▸ **Selected text**:
Range of foothills to the Ornon Mountains in eastern Crete in Greece

The Western Siteia Foothills are a range of foothills in Lasithi in eastern Crete, Greece. They are transitional in altitude between the Ornon Mountains, which trends from west to east starting at Kavousi in Ierapetra and ending at Praesos in the east, and the north coastal plain around and west of Sitia. Part of the Sitia Mountains, they complete the SW-NE trending massif of ridges from Ierapetra to the plain of Sitia itself.

Geologically, there is little difference between the Ornon Mountains and their northern foothills, which are west of Sitia. The same ravines cut through them both, draining from the Ornon into the Sea of Crete. The Ornon, however, are nearly uninhabitable for villages, due to their altitudes and steep slopes.

On the northern side, there are no hills greater than 800 m. This is not a good line of demarcation, however, as the hills are all much lower than 800 m. The occupation line for villages is about the 400 m contour line. These villages are in the Western Foothills, not the Ornon range. It so happens that a line drawn along the 400 m contour is parallel to the slightly lower Route E75.

Archaeologists of the early 20th century discovered that the foothills up to the occupation line had been heavily settled by Minoan civilization, which makes sense, because Sitia is a good port, and the Minoans seldom settled the vulnerable coasts but moved up into the mountains valleys, with some notable exceptions, such as the town of Mochlos. Consequently, the Western Siteia Foothills have been excavated at many sites, including such villages as Lastros, Myrsini, Mouliana, Plakalona, and others. The name used by the archaeologists for the hills remains.

== Geography ==
The foothills are entirely in the municipality of Siteia in Lasithi regional unit.

▸ **Assigned task 1**: From the text on the Western Siteia Foothills, list every village named as an excavated site.
▸ **Assigned task 2**:
Answer these from the text on the Western Siteia Foothills:
(a) Into which sea do the ravines drain from the Ornon?
(b) At about which contour line is the occupation line for villages?
(c) Which route runs parallel to a line drawn along that contour?
The lines that follow are not needed for this work.

▸ **Material provided**:
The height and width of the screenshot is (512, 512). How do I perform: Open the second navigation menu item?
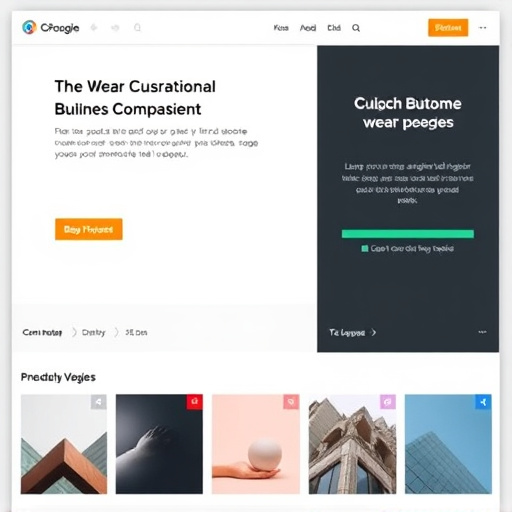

▸ **Exercise output 1**: Lastros, Myrsini, Mouliana, Plakalona

▸ **Exercise output 2**:
(a) The Sea of Crete.
(b) About the 400 m contour line.
(c) Route E75.